Where to invest: CETES, SOFIPOs or lending against collateral?

Quick answer

They are three rungs of the same risk-return ladder: CETES (Mexican federal treasury bills — sovereign risk, weekly liquidity, a 0.90% annual withholding on principal in 2026), SOFIPOs (people's financial companies — better rate, protected up to 25,000 UDIS ≈ $220,000 by the Protection Fund) and private debt (the highest potential return, with no insurance from anyone: your protection is the collateral and the paperwork). Don't compete on rates: compare risk-adjusted returns and diversify by rung.

The honest map of the three instruments

Anyone comparing "CETES at X% against a private pagaré (promissory note) at 15%" without talking about risk is selling you something. The grown-up comparison has four columns: return, credit risk, liquidity and protection.

CETES: the reference floor

Federal Government debt at 28–364 days: the peso asset with the lowest credit risk in the market. Its rate is set every week at auction —check the current one at Banxico or cetesdirecto; we do not publish a figure here that expires within days—. Taxation: a provisional withholding of 0.90% annual on principal in 2026 (LIF 2026, art. 24), creditable in your annual return against the ISR (income tax) on real interest. High liquidity and accessible amounts. It is the number against which everything else must justify itself.

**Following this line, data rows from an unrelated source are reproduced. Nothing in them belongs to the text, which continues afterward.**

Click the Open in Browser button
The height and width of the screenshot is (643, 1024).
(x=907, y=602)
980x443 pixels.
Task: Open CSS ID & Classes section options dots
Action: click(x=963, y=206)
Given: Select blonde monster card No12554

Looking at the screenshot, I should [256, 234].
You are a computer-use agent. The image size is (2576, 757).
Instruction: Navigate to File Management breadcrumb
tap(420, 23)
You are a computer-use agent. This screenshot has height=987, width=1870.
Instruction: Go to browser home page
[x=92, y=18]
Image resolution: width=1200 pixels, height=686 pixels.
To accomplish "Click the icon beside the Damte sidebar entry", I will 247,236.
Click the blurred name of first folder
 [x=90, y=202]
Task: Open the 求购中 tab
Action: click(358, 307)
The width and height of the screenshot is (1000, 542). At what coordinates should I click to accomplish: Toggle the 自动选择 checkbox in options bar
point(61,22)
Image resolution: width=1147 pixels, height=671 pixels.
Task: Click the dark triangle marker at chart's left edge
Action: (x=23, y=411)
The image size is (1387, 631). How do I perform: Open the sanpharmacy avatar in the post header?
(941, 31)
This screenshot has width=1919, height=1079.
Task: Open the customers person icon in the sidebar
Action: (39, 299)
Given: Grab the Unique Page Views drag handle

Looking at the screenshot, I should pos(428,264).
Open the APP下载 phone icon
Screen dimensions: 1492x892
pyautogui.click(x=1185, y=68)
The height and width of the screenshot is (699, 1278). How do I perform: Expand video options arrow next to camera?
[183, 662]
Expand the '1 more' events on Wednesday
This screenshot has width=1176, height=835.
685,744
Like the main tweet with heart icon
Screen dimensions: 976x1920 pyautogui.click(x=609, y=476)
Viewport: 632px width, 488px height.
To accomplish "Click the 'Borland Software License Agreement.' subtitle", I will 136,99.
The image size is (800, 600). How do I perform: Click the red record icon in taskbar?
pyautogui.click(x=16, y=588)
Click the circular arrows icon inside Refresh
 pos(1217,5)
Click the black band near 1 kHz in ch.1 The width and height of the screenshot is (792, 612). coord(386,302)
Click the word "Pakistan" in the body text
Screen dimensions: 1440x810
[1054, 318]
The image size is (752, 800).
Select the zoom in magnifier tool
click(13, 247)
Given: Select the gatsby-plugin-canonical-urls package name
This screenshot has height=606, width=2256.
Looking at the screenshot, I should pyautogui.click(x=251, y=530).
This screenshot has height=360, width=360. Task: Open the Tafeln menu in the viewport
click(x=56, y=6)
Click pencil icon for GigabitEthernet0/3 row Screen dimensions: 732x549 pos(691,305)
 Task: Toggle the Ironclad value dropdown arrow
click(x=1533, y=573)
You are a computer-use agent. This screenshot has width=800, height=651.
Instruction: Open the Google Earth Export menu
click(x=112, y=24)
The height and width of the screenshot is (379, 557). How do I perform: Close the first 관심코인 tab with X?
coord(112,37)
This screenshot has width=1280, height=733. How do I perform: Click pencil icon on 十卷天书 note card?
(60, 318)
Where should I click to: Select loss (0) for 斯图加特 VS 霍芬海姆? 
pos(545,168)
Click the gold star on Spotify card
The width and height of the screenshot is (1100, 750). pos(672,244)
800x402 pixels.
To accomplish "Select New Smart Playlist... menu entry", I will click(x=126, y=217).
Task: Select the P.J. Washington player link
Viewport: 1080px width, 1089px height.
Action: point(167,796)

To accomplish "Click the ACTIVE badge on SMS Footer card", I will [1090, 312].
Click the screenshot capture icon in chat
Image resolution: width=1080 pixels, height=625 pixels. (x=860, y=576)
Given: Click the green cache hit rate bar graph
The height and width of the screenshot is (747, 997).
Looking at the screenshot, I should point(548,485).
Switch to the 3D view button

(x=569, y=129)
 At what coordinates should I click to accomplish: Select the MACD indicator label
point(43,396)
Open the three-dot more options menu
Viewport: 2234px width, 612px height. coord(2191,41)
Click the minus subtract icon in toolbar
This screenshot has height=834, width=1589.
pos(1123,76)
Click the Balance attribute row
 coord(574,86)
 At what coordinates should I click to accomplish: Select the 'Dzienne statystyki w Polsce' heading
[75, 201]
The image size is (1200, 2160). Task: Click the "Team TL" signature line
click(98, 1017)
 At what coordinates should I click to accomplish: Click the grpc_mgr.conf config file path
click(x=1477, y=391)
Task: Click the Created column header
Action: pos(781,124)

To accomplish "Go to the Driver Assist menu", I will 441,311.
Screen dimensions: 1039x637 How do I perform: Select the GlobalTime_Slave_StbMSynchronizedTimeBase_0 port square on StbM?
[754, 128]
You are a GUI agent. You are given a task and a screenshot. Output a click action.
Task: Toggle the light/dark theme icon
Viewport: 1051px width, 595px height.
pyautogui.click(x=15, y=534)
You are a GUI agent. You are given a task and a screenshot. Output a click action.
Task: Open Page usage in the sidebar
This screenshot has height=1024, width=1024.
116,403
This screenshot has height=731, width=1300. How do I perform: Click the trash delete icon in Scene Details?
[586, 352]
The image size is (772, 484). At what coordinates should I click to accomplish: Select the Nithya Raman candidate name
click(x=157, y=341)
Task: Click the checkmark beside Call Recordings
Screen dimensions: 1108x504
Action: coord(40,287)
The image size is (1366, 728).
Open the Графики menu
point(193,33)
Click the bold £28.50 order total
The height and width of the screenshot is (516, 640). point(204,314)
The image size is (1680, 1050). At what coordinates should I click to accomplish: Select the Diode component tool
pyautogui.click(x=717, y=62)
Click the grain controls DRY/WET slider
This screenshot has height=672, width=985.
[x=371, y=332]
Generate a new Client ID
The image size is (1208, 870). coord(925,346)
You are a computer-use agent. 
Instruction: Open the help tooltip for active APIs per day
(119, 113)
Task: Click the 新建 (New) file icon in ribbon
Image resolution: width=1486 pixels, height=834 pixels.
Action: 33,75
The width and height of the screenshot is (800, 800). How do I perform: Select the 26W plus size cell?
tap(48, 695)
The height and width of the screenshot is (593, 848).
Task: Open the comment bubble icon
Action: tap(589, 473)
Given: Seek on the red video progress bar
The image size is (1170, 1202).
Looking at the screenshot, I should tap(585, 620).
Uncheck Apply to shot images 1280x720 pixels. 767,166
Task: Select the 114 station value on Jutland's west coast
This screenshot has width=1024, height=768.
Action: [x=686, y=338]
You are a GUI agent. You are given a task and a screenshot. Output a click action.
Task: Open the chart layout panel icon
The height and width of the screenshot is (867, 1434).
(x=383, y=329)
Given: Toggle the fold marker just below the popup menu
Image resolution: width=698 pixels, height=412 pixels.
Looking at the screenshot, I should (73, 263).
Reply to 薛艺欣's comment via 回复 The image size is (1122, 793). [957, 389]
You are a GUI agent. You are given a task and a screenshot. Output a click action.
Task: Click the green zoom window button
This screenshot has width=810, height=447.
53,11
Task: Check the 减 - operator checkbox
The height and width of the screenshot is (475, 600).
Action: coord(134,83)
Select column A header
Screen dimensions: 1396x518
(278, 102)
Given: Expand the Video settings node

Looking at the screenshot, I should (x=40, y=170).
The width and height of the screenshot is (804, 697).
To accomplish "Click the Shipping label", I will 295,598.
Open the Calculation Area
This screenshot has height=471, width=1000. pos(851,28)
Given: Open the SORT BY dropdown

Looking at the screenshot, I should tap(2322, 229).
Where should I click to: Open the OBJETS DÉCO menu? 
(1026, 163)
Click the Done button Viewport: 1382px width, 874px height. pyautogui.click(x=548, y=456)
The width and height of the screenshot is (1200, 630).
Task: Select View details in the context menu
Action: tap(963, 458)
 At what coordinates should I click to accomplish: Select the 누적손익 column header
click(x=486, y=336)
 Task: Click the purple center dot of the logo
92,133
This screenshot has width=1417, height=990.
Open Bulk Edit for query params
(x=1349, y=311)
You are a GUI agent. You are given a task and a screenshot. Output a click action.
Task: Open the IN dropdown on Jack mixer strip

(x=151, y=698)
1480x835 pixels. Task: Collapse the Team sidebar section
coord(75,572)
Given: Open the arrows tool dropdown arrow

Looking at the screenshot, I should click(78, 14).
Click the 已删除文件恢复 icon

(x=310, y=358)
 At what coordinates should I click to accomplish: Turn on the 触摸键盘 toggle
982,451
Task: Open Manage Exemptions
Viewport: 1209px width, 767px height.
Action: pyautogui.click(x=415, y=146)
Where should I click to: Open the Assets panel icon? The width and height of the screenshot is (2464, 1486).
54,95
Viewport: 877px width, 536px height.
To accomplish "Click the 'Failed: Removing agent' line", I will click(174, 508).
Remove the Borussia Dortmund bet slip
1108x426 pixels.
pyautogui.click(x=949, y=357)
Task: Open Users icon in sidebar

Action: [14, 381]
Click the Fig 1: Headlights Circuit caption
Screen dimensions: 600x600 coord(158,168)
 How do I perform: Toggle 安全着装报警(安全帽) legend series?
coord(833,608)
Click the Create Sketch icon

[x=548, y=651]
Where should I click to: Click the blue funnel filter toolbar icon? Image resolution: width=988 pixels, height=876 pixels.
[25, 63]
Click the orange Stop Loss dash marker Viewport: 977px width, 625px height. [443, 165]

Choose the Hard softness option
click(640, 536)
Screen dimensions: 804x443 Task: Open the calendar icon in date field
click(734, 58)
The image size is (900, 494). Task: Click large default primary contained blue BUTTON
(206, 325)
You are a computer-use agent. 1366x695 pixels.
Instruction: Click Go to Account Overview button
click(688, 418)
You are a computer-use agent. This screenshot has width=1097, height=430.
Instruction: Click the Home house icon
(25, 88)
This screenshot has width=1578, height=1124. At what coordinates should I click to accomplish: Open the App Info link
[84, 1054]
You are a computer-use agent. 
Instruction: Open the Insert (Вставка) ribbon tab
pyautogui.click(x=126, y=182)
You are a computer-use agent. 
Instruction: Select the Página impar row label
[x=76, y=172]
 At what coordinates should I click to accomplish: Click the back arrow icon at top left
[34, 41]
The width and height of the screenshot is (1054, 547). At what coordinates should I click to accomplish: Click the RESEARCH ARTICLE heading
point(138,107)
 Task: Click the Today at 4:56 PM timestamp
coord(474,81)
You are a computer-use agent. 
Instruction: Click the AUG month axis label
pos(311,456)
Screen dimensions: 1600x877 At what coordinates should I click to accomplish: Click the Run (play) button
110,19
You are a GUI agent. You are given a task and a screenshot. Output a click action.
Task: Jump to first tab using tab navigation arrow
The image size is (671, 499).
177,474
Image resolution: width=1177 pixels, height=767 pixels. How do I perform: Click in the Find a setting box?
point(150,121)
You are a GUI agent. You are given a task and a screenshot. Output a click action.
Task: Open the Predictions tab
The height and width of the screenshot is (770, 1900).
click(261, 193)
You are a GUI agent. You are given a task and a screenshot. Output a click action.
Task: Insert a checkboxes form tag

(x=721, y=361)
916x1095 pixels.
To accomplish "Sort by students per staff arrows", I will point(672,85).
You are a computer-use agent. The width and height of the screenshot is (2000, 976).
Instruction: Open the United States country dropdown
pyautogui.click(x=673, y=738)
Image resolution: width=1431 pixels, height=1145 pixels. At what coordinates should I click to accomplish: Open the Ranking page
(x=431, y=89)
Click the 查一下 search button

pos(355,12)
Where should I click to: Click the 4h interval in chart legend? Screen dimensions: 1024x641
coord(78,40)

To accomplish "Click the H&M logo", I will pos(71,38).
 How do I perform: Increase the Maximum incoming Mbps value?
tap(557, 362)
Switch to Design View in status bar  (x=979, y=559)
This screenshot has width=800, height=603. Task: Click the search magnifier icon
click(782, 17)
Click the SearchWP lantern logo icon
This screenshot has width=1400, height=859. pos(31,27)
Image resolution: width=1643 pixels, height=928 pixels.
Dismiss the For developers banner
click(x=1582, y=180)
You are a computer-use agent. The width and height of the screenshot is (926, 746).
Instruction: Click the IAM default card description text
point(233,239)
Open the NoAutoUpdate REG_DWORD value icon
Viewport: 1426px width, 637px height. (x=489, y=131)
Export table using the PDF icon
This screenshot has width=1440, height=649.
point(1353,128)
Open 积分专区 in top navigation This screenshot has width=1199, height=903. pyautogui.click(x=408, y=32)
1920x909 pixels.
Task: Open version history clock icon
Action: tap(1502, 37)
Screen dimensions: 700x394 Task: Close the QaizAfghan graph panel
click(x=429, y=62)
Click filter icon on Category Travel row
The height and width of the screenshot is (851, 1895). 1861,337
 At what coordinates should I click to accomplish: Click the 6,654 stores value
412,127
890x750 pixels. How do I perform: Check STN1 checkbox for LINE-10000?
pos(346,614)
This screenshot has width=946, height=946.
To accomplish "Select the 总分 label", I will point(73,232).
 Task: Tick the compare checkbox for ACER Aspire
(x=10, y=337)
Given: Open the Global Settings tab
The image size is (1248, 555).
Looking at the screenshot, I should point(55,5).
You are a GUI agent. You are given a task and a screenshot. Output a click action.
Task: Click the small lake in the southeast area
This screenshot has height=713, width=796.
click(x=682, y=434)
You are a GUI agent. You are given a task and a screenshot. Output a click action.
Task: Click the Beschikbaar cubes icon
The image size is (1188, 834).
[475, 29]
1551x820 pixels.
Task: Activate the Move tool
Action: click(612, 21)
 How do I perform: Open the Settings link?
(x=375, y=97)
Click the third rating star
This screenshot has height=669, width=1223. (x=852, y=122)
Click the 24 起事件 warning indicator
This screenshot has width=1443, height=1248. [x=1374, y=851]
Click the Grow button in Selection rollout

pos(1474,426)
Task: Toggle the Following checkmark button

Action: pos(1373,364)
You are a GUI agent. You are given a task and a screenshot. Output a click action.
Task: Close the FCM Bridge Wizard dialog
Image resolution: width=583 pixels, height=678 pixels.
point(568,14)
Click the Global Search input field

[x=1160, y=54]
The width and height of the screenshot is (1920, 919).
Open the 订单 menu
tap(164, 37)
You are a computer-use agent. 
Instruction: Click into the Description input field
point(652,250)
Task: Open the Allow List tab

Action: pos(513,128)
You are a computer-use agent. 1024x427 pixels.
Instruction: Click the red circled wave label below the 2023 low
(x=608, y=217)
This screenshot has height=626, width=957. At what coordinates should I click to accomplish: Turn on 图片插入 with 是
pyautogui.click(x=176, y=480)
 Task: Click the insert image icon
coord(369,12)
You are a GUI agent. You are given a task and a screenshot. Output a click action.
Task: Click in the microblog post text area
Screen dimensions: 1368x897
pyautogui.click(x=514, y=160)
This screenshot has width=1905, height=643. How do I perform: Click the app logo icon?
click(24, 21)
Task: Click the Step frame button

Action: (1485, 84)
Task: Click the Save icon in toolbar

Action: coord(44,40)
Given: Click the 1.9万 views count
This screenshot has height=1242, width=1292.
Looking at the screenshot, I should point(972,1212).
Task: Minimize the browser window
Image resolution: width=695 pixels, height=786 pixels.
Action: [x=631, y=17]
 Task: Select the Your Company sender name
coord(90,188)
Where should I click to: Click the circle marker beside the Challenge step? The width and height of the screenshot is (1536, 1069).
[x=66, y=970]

SOFIPOs: the rate with a (limited) net

People's Financial Companies (Sociedades Financieras Populares) are authorized and supervised (by the CNBV, Mexico's banking regulator) and usually pay above CETES to fund themselves. Their defining feature: the Protection Fund covers up to 25,000 UDIS per person and per entity — around $220,000 at the 2026 UDI value. Translation: up to that amount, your real exposure is similar to a bank's (the IPAB covers banks up to 400,000 UDIS); above it, you are an unsecured creditor of the SOFIPO. The rational play: don't exceed the coverage per institution and review its capitalization indicators.

Private debt: return earned through analysis

Lending directly —to a company, to an individual, through an originating firm— pays more because you take on pure credit risk: no one bails you out. Your "protection fund" is built by hand:

  • Real collateral with a coverage margin (ideally 2.5 to 1) — a registered mortgage or pledge;
  • Enforceable documentation: a loan agreement with a certain date + pagaré (promissory note);
  • Serious origination: verified repayment capacity, a clear purpose;
  • Diversification across borrowers and terms.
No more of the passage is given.